Traditionally the refugee experience is divided into three categories.
Adolescents may also have participated in violence, voluntarily or not, as child soldiers or militants. Preflight phase may include, let’s say, physical and emotional trauma to the individual or family, the witnessing of murder, and social upheaval. Children and adolescents are often separated from their families and at the mercy of others for care and protection. Resettlement process includes challenges like the loss of culture, community, and language as well as the need to adapt to a completely new and foreign environment. Known children often straddle the old and new cultures as they learn new languages and cultural norms more quickly than their elders. Although, all of the experiences may play a role in the acquisition of, or protection from mental health conditions in every individual within a refugee population. Besides, flight involves an uncertain journey from the host country to the resettlement site and may involve arduous travel, refugee camps, and detention centers.
The more common mental health diagnoses associated with refugee populations include ‘post traumatic’ stress disorder, major depression, generalized anxiety, panic attacks, adjustment disorder, and somatization.
The incidence of diagnoses varies with different populations and their experiences. Children and adolescents often have higher levels with various investigations revealing rates of PTSD from ‘5090’percent and major depression from ‘6 40’. Risk factors for the development of mental health problems include the overall amount of traumas, delayed asylum application process, detention, and the loss of culture and support systems. Different studies have shown rates of PTSD and major depression in settled refugees to range from 10 40 and 515percentage.
There are many challenges in the detection and effective treatment of mental health problems in refugees.
There’s little evidence for the efficacy problems and then implementing evidence based interventions, both at an individual and community level, for these common and frequently debilitating diagnoses.
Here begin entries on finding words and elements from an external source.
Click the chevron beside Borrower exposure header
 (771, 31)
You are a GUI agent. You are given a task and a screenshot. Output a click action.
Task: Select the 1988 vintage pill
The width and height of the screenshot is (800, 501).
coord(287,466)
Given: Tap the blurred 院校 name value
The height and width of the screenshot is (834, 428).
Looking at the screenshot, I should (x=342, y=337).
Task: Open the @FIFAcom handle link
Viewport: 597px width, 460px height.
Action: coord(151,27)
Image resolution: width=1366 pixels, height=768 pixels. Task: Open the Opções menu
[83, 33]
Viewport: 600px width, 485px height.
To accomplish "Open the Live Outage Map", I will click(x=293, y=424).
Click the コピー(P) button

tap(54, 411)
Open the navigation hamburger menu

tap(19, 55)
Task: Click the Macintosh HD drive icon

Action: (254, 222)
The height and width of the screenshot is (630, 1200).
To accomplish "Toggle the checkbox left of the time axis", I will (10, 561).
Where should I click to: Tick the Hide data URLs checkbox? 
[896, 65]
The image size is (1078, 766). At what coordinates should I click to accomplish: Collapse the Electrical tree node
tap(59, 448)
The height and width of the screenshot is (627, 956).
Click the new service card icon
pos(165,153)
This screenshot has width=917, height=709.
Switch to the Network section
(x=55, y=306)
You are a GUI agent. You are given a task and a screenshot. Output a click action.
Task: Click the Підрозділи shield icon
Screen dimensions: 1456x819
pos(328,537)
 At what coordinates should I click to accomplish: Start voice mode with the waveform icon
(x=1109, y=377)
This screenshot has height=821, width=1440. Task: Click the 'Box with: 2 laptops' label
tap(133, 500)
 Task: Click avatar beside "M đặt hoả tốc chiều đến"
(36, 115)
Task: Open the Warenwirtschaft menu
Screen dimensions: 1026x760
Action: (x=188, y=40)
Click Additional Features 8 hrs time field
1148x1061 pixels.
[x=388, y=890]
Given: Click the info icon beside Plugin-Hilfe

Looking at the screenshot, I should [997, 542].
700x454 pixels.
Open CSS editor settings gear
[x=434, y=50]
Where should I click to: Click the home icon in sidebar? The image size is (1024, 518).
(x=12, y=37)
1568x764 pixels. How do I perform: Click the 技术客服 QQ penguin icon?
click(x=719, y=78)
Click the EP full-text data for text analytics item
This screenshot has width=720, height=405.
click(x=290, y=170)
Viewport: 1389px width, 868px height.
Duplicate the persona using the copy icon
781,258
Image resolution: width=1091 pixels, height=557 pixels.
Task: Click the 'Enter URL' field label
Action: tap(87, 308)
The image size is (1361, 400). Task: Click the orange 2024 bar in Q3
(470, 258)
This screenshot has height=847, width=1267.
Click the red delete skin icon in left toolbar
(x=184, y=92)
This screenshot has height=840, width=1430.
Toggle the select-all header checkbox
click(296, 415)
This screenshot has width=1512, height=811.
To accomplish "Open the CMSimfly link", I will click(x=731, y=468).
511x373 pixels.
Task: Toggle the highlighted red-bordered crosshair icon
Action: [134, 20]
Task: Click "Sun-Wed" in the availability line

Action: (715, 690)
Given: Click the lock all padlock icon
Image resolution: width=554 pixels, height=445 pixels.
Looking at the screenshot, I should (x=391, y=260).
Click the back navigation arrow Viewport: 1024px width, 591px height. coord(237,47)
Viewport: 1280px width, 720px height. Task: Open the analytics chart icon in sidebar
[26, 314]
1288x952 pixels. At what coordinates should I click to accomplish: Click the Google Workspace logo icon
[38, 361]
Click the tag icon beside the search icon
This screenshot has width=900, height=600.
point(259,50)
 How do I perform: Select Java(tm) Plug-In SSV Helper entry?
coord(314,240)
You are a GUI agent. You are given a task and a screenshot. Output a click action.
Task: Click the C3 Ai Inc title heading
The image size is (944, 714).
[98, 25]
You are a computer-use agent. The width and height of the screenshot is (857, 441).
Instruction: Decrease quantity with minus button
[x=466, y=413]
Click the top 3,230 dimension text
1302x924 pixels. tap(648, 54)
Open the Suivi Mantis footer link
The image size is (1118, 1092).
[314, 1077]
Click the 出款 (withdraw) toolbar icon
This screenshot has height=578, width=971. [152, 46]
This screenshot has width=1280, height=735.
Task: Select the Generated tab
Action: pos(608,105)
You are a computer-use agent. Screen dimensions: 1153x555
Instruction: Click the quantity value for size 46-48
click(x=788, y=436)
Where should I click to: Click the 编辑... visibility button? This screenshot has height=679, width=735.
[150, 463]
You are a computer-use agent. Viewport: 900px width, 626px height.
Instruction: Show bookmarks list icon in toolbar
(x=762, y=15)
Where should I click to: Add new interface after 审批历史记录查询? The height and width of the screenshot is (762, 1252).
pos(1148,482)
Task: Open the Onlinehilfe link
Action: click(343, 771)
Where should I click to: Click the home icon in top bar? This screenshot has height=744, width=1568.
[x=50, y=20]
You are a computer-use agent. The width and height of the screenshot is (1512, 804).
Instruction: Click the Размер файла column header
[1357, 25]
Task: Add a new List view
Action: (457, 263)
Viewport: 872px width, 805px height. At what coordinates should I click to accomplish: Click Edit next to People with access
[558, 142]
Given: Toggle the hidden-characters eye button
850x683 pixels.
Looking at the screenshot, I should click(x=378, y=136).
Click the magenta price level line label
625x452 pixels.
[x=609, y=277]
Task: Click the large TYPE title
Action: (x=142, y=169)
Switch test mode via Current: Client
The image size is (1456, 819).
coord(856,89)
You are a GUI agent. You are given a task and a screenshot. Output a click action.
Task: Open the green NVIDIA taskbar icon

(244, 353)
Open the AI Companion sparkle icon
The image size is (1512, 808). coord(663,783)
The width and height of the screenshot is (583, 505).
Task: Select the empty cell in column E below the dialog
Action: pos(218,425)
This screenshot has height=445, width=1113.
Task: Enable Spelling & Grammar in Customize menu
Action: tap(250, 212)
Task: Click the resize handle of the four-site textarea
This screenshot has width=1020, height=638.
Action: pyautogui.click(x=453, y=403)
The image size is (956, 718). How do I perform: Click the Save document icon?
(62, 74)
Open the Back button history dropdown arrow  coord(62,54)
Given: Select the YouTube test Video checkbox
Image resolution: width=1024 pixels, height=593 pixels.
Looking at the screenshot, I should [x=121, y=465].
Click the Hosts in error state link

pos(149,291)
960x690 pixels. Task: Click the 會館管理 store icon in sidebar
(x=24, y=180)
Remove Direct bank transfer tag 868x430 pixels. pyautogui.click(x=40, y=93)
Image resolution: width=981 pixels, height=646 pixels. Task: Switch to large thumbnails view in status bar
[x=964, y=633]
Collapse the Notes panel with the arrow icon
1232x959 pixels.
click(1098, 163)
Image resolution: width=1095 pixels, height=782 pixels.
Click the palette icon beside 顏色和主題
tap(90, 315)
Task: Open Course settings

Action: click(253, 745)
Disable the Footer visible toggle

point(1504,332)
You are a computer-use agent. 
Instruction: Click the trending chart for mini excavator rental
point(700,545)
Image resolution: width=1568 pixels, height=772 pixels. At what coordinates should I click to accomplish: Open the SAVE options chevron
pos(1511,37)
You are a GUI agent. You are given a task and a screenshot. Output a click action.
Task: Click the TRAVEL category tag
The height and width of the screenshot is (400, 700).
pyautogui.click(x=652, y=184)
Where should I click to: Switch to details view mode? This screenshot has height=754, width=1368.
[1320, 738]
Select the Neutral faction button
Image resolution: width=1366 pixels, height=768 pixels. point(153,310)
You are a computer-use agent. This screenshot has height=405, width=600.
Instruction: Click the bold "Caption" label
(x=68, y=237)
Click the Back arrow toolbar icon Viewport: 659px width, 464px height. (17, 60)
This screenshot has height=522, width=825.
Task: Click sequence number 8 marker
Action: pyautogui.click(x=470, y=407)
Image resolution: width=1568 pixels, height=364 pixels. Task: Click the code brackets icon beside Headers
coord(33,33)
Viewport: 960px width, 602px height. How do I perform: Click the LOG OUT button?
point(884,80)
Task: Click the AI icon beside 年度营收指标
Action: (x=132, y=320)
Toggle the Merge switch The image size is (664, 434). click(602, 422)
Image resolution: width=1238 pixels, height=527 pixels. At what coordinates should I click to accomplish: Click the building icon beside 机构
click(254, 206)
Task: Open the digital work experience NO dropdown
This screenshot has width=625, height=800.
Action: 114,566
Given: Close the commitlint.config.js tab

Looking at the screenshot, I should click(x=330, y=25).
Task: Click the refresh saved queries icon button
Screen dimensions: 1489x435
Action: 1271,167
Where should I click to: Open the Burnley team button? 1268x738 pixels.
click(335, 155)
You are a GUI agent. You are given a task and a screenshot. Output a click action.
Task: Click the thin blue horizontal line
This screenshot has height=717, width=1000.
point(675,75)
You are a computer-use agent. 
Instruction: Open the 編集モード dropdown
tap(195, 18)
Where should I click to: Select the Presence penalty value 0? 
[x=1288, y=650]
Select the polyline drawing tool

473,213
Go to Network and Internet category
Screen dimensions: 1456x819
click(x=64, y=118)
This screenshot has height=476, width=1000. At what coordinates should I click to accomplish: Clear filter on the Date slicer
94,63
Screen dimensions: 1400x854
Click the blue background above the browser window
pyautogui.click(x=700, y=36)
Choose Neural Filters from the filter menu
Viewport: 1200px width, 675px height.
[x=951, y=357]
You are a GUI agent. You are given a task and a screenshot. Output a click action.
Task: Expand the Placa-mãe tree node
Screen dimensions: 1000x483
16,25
While coming from countries as disparate as the former Soviet Union, Somalia, and Vietnam, since 2000, are settled throughout the.
I am sure that the identification and treatment of mental health problems has lagged far behind, while the screening for and treatment of infectious diseases had been studied and practiced for decades. Complex and varied cultural contexts and languages, scattered refugee populations, and the relative lack of evidence based interventions have made it difficult to carry out concerted and standardized efforts. Besides, the often traumatic reasons for leaving the host country as well as the potentially long and hazardous journey and process of resettlement increase the risk for refugees to suffer from loads of mental health problems.